DESCRIPTION OF THE TASK
Could you reproduce the listing word for word, starting at the line that contains "Select 'Rule must" and ending at the end of the listing, with the pictures left out?
%%
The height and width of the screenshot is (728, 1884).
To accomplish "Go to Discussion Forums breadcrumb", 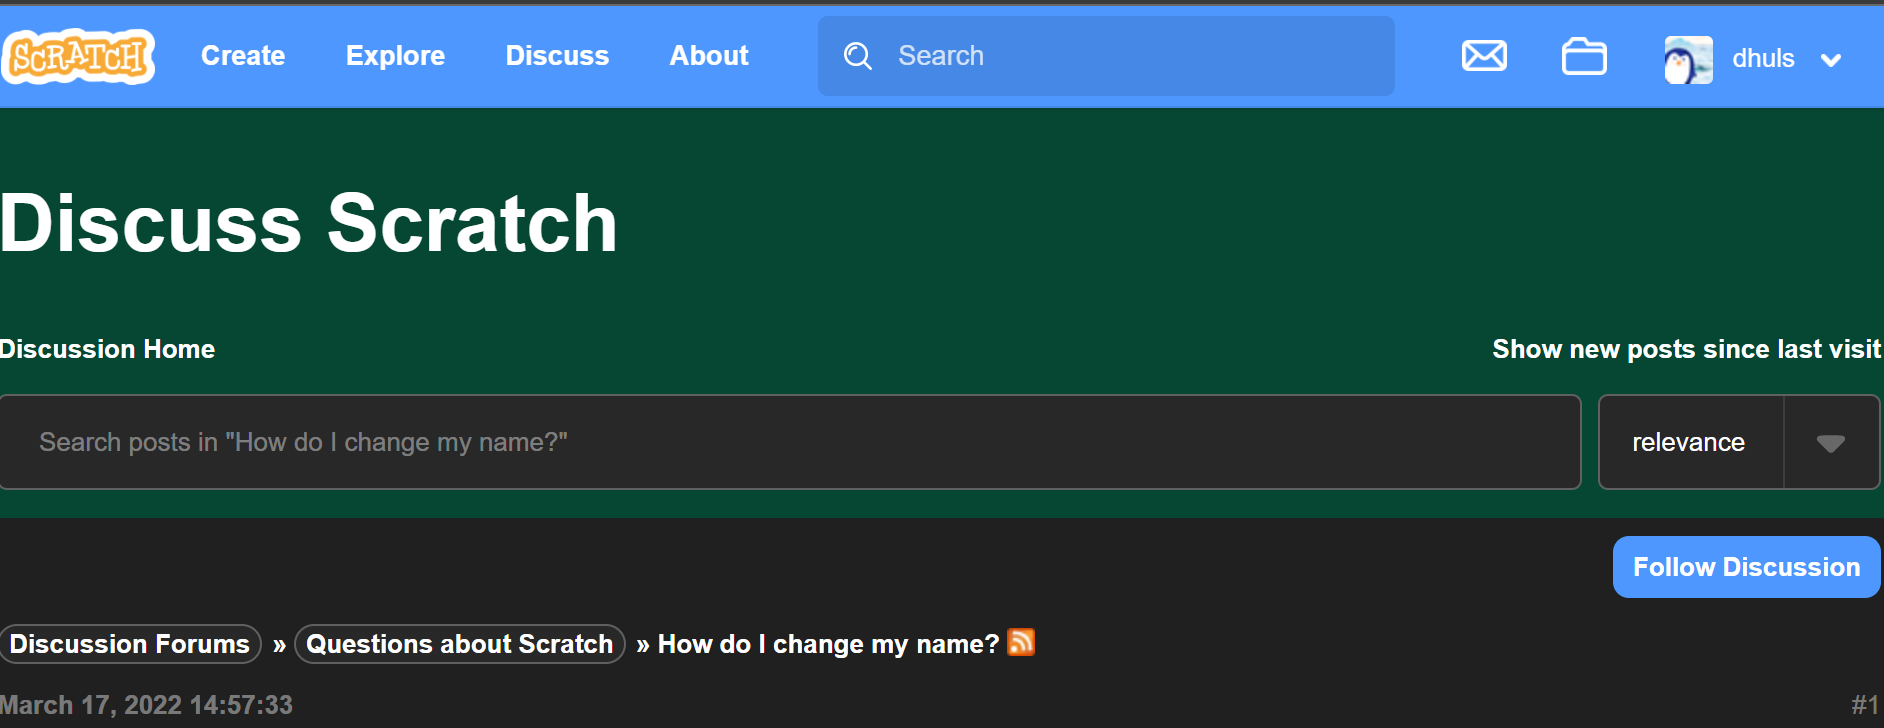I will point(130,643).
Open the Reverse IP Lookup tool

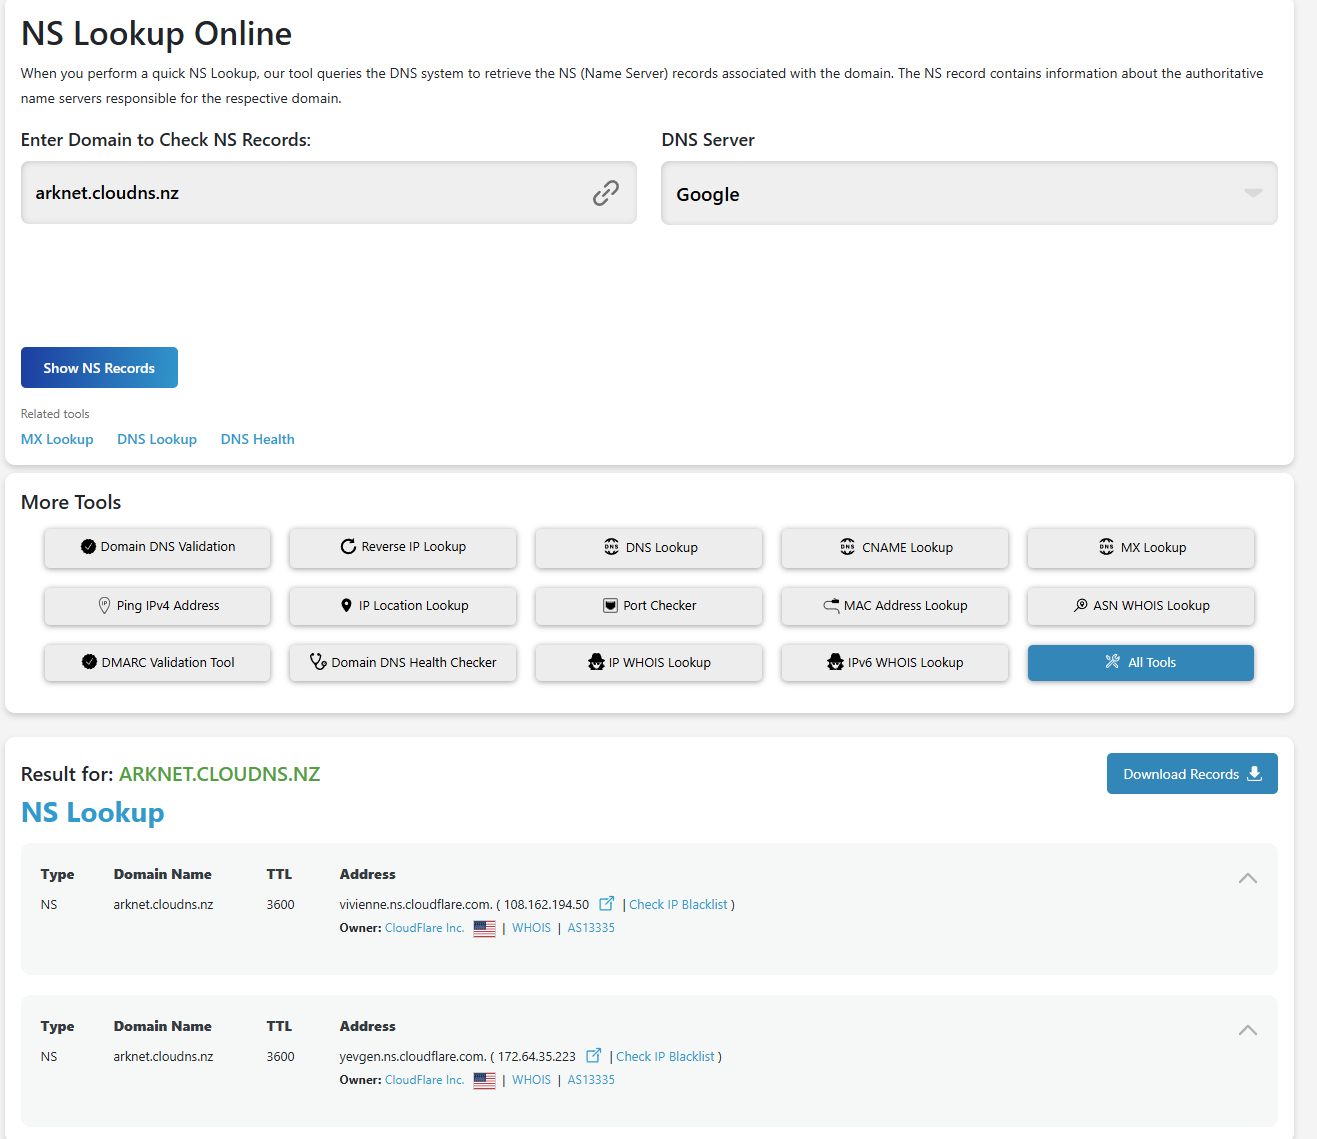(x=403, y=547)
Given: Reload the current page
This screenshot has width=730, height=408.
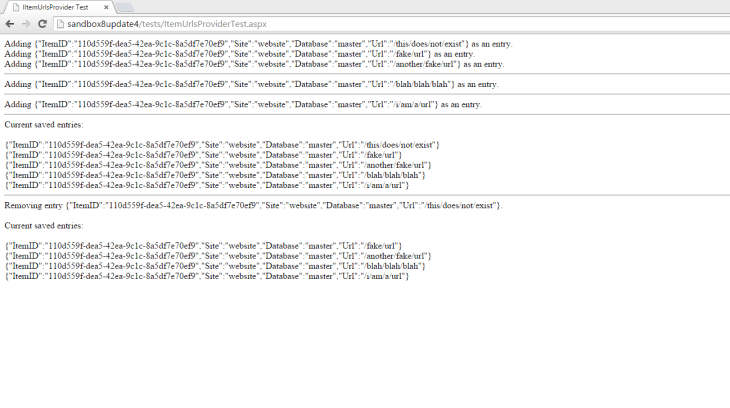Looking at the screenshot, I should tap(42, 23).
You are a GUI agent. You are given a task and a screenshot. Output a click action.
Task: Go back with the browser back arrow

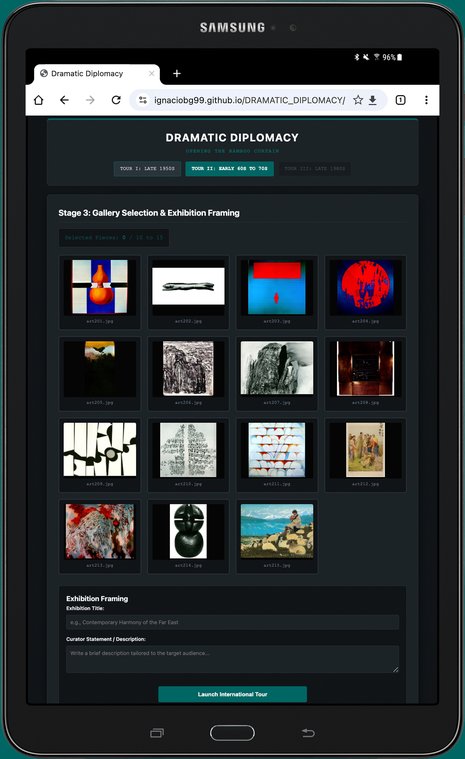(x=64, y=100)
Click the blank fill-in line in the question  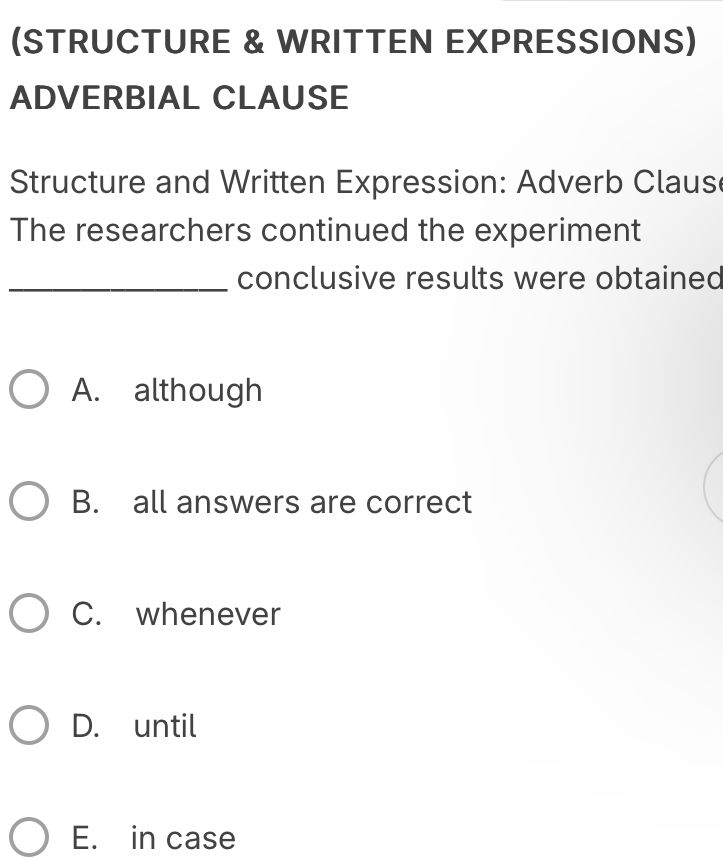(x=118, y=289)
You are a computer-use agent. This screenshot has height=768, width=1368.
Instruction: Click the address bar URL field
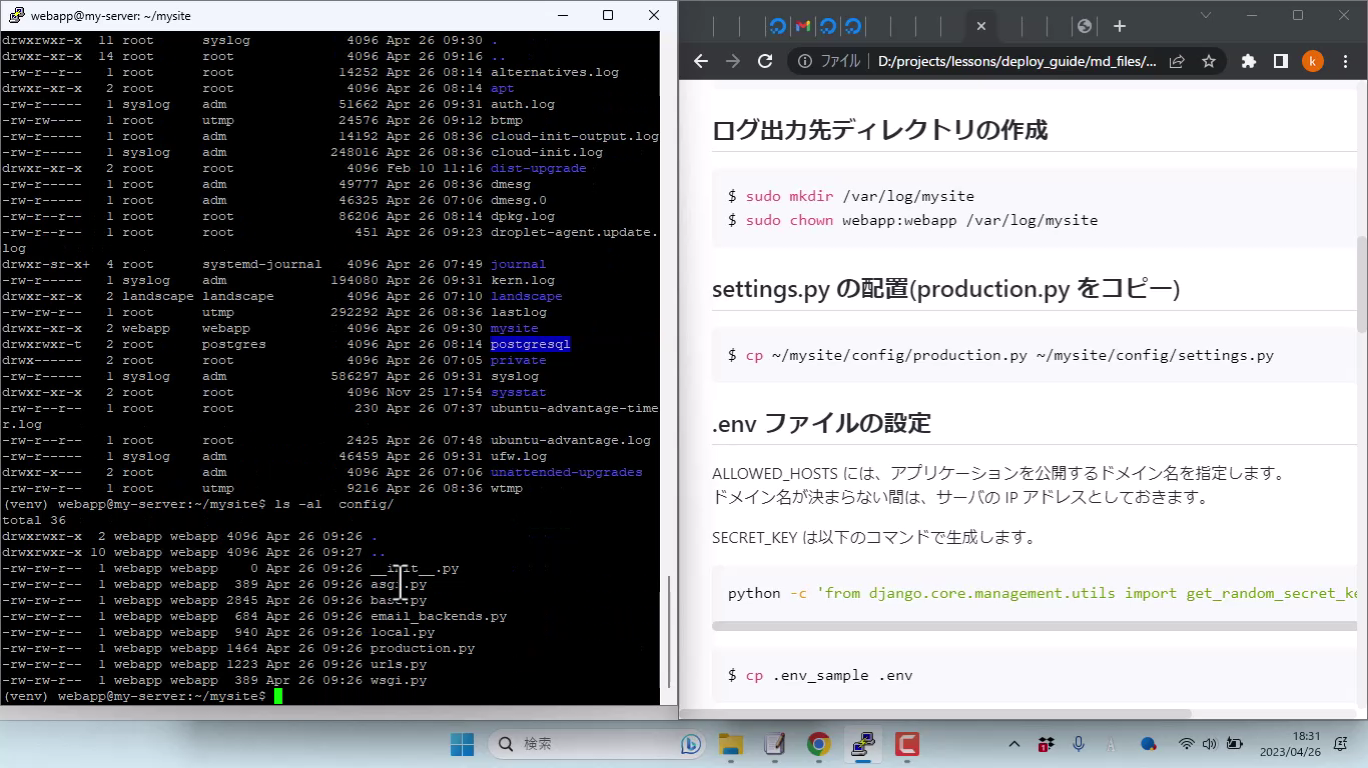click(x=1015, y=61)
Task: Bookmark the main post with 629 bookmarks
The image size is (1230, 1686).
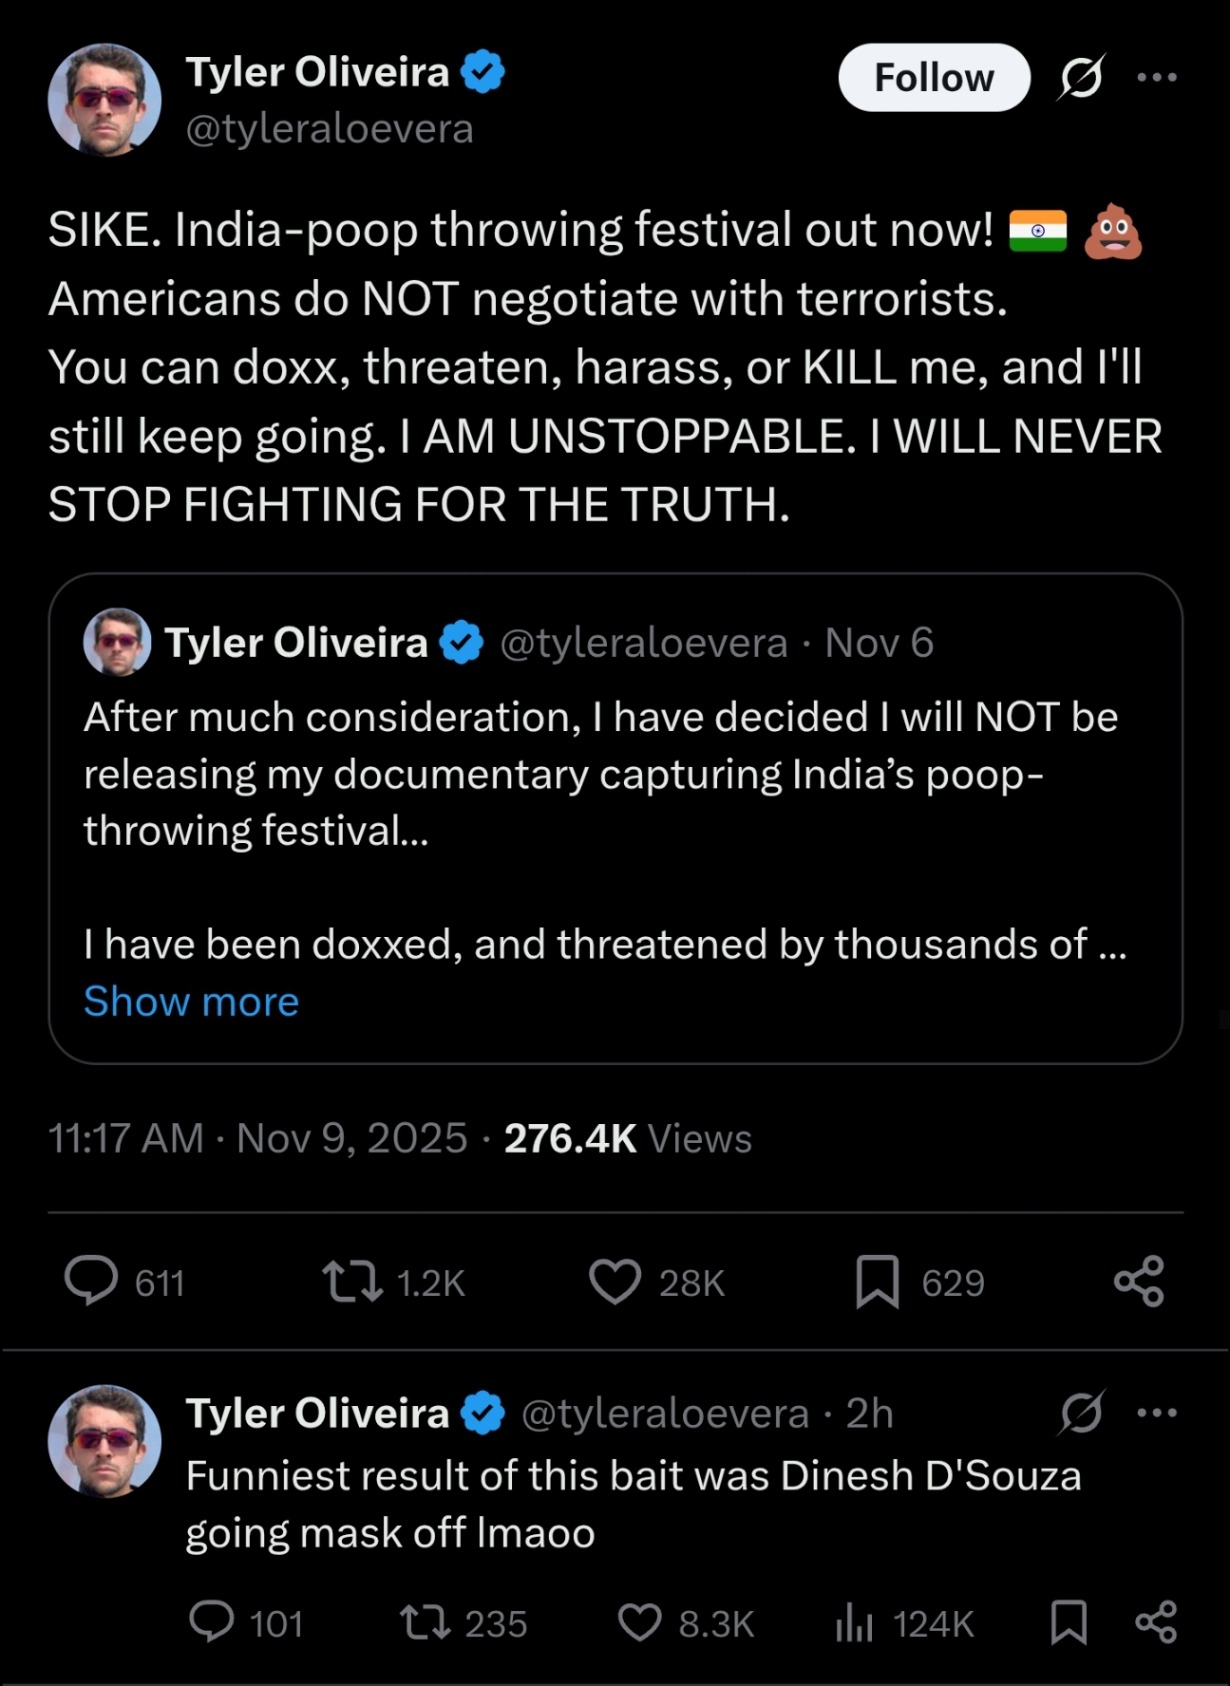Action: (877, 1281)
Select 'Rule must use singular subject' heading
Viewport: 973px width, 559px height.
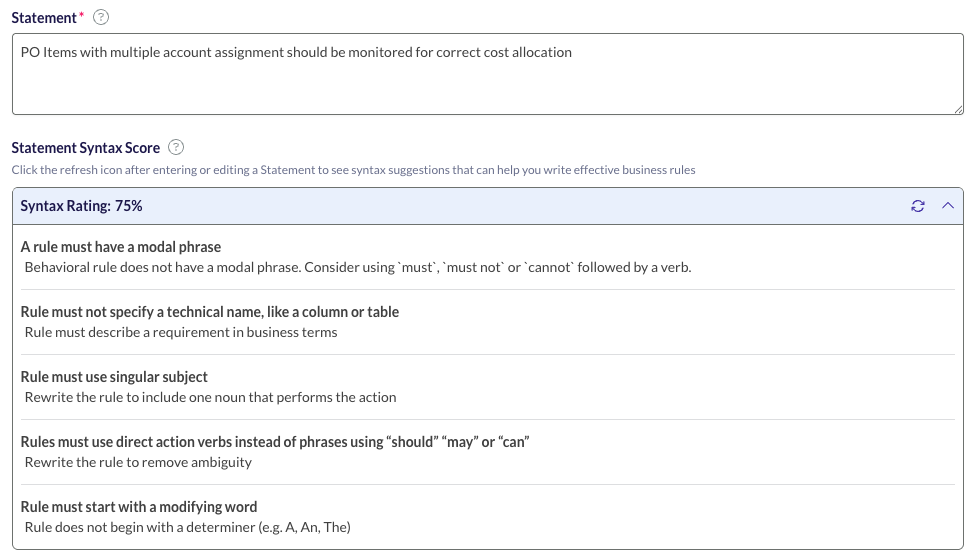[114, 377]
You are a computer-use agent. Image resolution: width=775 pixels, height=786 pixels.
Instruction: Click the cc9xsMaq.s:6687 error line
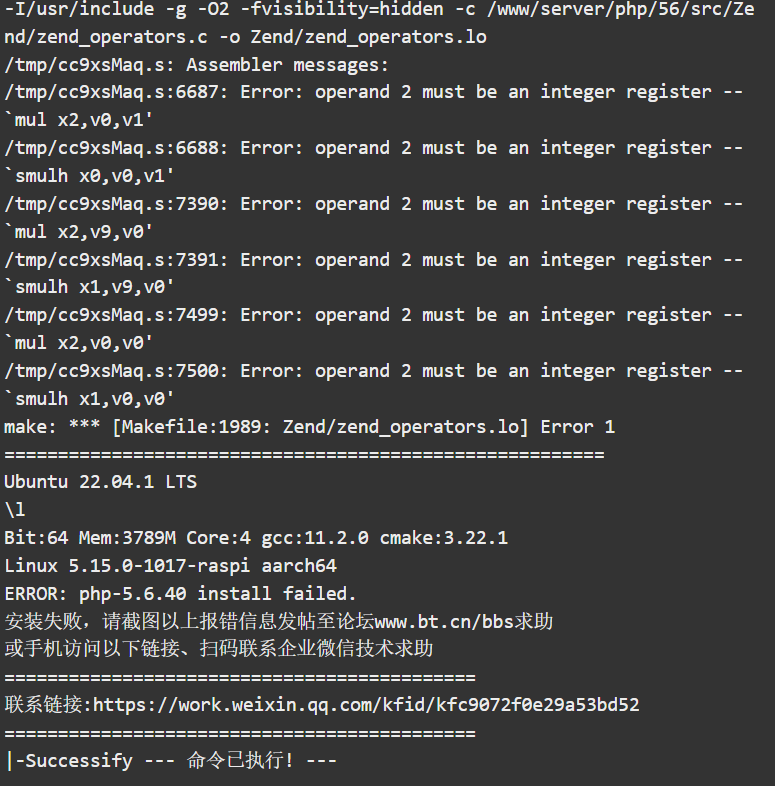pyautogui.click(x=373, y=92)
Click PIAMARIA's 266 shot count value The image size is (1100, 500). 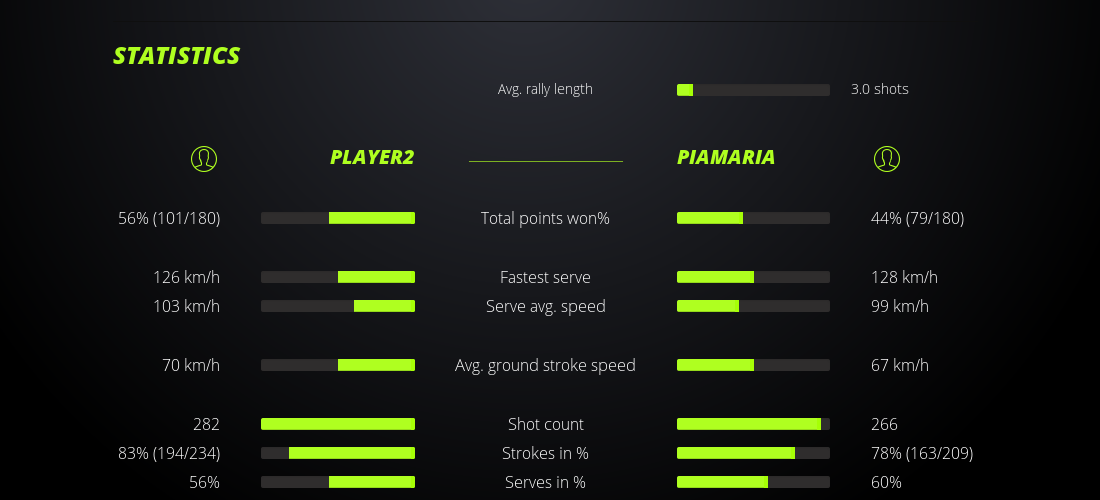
%%
COMPLETED EXERCISE
Select 'Rule must use singular subject' heading
Viewport: 973px width, 559px height.
[114, 377]
You are a computer-use agent. Image resolution: width=775 pixels, height=786 pixels.
Instruction: Click the cc9xsMaq.s:6687 error line
pyautogui.click(x=373, y=92)
Click PIAMARIA's 266 shot count value The image size is (1100, 500). 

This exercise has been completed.